EVs Are Now The Most Affordable Used Cars
In a stunning and ironic twist, the most affordable vehicle option for cash-strapped Americans right now, and possibly for the foreseeable future, is a used EV. Oddly, we owe a big thanks to the Trump Administration for the valiant stupidity that got us here. Its effort to rip up clean energy incentives from the Biden era, plus the entanglement of the U.S.-Israel war with Iran, have both worked the opposite way intended. The fine folks fighting so hard for coal and dinosaur fuels have somehow found themselves inadvertently forcing people towards the very thing they despised.
You see, the average price of a new car today in the U.S. is $50,000. Runaway car prices, inflation and gas prices have pushed a lot more people into the used market. But when more people flood the used market, the demand outpaces supply, driving those prices up further. But ignorance of EVs and the public's unfounded distrust in used models (especially batteries) means used EV prices have consistently hovered on the low end of used car prices while offering buyers sometimes near luxury-level amenities for little money. EVs are also cheaper to service, more reliable as they use fewer moving parts, and don't cost an arm and a leg in fuel.
"In an expensive, affordability-constrained environment, used EVs represent the best value for consumers now," said Kevin Roberts, director of economic and market intelligence at CarGurus, told the Wall Street Journal.
It's basic economics, baby
What's helped used EV prices most has come down to supply and demand. In a market where uneducated buyers are wary of older EVs because of less exposure to how they work, etc., these electrified chariots are not flying off of lots. That's not including the 1.5 million used EVs Cox Automotive expects to be added to the market by the end of 2028. Automakers attempted to launch EVs with generous leasing bonuses to get off the ground, but they're now finding it difficult to make back that money on the used side, used EVs are so cheap.
And quantity trickles down into the value side of it. As noted in a recent New York Times article, used vehicles are coming off their leases valued much lower than expected.

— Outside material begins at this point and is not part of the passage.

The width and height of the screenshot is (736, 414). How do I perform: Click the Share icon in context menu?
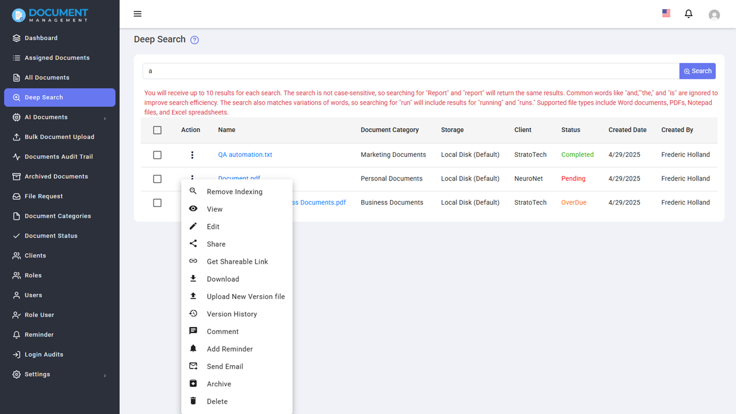(x=193, y=244)
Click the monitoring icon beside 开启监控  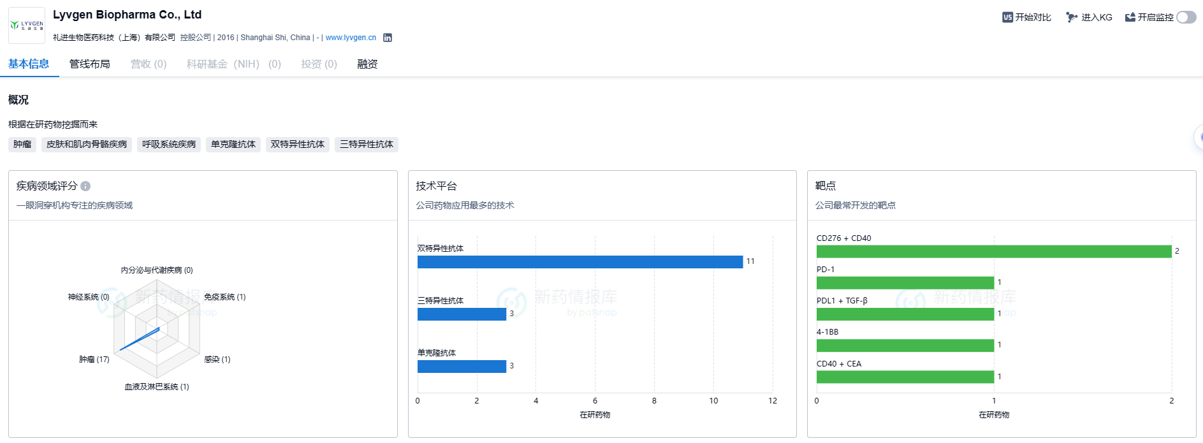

A 2023 EV estimated to come off its three-year lease at 60 percent of its original value has come out in 2026 with a value closer to 45 percent or less. If a gas-powered vehicle presented that kind of value loss in three years, you wouldn't likely be as interested in owning it. But at least in the case of the EV, the abundance isn't a result of shoddy reliability.
The 180-degree pivot the market seems to be forced to make considering U.S. leaders were moving towards an inherently opposite future it almost laughable. Yet with such attractive, hard-to-turn-down pricing for EVs and ever-rising gas prices, the electrified future everyone seemingly gave up on (including automakers) when the incentives to build it went away could maybe come around on its own.